MATERIAL SHOWN:
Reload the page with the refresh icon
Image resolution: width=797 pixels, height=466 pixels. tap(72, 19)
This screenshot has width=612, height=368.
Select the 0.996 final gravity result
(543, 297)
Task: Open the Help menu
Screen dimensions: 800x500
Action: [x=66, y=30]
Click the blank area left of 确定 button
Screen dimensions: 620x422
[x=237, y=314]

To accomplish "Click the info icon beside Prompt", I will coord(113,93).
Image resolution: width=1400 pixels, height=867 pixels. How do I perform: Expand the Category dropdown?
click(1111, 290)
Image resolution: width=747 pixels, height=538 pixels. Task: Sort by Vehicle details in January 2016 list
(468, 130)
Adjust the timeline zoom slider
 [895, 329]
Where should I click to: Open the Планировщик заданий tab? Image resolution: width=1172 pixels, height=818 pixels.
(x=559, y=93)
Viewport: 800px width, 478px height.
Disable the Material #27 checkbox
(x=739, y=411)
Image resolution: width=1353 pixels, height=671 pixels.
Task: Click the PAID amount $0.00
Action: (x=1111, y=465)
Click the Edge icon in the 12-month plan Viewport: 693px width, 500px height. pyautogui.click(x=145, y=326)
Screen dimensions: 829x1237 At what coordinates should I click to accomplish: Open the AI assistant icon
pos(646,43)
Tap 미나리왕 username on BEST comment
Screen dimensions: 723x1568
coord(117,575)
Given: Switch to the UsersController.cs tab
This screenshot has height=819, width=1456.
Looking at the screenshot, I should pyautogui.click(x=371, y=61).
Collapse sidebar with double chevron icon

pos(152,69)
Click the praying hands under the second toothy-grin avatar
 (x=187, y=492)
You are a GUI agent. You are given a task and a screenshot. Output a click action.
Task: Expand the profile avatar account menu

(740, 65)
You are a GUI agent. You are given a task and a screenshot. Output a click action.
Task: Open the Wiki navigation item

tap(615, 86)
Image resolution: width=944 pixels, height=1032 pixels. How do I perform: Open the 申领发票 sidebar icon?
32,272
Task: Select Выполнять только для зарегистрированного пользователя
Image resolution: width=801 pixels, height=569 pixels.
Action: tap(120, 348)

TASK: Rescale the records from the line with "Image resolution: width=1400" to the line with "(x=559, y=93)", both ends included, and write those lines out again in full with the requests unchanged. Multiply every coordinate in the answers by 0.65 and round to whole numbers, rounding halves up.

THE REPLY:
Image resolution: width=1400 pixels, height=867 pixels. How do I perform: Expand the Category dropdown?
click(722, 189)
Image resolution: width=747 pixels, height=538 pixels. Task: Sort by Vehicle details in January 2016 list
(304, 85)
Adjust the timeline zoom slider
 [582, 214]
Where should I click to: Open the Планировщик заданий tab? Image resolution: width=1172 pixels, height=818 pixels.
(x=363, y=60)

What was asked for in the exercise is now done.